Raw data Block Start
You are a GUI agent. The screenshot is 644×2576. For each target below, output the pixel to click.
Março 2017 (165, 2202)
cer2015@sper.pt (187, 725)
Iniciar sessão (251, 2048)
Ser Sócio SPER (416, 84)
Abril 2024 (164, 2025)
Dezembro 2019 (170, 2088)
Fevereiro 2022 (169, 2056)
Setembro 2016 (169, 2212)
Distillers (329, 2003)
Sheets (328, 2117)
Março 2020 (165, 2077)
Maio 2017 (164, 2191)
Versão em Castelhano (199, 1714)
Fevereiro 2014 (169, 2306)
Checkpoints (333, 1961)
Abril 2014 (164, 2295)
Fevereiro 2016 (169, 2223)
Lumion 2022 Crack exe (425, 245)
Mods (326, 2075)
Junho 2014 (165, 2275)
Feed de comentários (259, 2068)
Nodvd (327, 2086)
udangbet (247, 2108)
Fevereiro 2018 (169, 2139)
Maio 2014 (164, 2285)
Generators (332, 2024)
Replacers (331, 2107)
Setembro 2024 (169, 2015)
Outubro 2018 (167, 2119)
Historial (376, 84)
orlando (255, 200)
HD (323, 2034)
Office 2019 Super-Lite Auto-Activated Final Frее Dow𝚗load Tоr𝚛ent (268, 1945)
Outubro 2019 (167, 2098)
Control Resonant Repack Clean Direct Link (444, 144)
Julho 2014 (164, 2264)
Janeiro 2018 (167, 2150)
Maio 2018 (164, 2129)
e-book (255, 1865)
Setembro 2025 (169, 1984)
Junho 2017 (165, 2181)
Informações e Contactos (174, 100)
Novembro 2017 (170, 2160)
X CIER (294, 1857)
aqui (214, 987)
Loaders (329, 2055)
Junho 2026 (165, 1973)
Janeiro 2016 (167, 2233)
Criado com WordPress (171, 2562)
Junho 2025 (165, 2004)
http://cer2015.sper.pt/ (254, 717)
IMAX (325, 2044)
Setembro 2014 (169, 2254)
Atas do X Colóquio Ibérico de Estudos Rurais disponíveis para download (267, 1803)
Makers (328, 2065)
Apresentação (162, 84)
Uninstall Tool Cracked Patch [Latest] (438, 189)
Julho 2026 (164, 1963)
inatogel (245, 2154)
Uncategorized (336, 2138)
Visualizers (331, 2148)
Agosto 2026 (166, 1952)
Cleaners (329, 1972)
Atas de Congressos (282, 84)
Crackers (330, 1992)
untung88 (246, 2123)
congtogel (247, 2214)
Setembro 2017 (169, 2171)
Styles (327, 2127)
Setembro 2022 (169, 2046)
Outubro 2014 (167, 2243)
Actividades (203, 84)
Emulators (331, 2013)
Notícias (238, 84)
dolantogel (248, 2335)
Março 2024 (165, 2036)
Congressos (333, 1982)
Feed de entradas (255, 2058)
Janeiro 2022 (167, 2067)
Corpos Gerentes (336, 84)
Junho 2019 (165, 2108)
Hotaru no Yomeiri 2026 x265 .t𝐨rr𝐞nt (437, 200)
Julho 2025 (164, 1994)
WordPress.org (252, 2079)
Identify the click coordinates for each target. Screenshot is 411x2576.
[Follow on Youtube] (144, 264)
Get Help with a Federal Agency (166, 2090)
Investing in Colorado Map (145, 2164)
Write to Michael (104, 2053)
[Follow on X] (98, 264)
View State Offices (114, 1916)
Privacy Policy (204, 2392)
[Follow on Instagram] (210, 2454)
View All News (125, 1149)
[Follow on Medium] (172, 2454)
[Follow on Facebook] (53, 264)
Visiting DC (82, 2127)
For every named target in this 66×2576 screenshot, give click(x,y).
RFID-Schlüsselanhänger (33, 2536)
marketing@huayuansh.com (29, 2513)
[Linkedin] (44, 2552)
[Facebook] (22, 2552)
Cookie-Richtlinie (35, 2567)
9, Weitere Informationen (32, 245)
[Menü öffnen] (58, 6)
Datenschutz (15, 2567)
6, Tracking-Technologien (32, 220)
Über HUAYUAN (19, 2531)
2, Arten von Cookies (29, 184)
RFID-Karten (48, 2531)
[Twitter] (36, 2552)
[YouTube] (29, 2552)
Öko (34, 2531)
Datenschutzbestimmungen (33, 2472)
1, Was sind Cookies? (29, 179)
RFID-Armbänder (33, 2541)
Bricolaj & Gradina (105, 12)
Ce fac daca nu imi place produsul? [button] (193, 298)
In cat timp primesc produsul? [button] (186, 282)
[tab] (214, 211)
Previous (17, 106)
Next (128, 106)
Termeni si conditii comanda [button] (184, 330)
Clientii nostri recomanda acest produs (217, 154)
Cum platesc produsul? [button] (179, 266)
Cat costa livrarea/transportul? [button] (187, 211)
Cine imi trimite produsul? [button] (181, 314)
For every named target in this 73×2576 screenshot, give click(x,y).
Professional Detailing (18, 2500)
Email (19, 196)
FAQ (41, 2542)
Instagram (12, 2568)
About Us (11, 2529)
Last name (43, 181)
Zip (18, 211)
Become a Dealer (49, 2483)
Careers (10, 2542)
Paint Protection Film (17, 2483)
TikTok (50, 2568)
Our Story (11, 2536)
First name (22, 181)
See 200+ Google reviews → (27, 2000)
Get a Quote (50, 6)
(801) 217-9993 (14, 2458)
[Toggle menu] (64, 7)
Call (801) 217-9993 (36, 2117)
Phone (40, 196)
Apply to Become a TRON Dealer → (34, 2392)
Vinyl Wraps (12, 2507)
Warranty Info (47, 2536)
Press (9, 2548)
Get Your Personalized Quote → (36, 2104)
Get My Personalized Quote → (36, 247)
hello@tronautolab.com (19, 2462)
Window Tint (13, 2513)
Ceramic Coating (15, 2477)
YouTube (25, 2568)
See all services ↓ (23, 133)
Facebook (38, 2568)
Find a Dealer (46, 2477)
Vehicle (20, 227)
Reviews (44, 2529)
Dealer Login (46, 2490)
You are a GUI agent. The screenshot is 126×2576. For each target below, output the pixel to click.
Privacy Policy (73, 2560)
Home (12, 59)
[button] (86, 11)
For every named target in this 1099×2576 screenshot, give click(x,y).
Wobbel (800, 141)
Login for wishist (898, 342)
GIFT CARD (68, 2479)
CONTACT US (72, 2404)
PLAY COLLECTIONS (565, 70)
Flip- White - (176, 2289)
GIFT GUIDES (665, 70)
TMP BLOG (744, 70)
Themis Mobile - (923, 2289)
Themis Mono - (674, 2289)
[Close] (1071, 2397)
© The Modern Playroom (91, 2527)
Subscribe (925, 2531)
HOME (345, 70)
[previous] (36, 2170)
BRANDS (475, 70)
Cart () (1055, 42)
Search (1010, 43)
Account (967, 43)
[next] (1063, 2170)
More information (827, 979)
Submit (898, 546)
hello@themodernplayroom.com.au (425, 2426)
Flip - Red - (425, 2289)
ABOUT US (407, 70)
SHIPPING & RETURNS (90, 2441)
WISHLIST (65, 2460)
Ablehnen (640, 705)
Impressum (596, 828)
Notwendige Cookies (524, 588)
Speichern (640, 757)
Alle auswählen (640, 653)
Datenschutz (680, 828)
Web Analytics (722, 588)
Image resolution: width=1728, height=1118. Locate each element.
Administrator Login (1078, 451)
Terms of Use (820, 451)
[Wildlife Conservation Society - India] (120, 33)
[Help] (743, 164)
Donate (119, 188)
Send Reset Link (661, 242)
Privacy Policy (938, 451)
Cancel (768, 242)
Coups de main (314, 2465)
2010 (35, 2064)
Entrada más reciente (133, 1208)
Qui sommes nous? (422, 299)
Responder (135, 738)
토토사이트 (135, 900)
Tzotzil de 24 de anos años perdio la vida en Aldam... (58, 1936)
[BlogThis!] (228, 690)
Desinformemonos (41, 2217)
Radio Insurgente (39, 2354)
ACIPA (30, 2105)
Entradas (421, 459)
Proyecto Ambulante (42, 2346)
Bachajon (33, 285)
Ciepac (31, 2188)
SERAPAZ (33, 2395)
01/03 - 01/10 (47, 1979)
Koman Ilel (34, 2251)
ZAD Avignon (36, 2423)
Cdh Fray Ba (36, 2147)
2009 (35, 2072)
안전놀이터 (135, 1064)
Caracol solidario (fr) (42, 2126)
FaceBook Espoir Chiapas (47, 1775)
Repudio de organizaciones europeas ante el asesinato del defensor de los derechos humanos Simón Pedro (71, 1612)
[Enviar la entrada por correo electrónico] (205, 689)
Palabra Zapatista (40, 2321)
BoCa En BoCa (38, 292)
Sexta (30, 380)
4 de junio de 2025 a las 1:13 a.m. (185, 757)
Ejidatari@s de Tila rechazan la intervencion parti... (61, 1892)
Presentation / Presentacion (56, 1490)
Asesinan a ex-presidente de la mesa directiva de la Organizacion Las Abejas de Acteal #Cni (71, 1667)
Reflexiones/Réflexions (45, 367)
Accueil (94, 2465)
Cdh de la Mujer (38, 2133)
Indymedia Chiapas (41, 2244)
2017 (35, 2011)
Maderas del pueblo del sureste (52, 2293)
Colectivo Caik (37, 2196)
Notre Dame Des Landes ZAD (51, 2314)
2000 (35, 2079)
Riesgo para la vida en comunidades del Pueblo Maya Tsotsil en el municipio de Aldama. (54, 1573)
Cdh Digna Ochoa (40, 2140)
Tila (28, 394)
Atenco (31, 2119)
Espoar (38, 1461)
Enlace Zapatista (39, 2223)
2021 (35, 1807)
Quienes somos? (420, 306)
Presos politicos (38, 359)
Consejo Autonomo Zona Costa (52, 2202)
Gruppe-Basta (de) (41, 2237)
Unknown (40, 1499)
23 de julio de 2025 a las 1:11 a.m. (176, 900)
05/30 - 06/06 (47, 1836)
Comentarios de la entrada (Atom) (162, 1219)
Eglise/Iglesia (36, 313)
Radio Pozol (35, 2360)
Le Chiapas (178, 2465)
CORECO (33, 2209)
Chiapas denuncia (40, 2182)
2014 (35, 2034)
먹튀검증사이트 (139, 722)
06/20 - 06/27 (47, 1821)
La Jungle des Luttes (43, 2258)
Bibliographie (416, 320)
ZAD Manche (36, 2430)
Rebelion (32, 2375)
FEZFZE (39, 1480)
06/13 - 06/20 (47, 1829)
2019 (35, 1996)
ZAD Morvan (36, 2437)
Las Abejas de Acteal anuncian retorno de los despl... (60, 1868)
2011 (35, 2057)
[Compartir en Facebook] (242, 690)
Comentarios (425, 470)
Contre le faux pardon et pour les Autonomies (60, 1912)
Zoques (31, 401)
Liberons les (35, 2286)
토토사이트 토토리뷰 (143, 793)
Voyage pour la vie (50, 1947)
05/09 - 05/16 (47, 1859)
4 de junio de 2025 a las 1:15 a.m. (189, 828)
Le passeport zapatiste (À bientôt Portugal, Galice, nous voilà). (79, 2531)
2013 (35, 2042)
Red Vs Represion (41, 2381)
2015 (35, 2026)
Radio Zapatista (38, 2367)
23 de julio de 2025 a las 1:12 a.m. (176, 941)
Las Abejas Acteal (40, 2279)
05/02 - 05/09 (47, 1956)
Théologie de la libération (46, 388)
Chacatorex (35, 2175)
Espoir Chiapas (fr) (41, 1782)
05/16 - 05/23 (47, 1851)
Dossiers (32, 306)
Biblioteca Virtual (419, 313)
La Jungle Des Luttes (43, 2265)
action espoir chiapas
Raw data Block End
> **What to produce**
Select every line above that contains the word "button", and copy it.

> **Written solution**
Ce fac daca nu imi place produsul? [button] (193, 298)
In cat timp primesc produsul? [button] (186, 282)
Termeni si conditii comanda [button] (184, 330)
Cum platesc produsul? [button] (179, 266)
Cat costa livrarea/transportul? [button] (187, 211)
Cine imi trimite produsul? [button] (181, 314)
[button] (86, 11)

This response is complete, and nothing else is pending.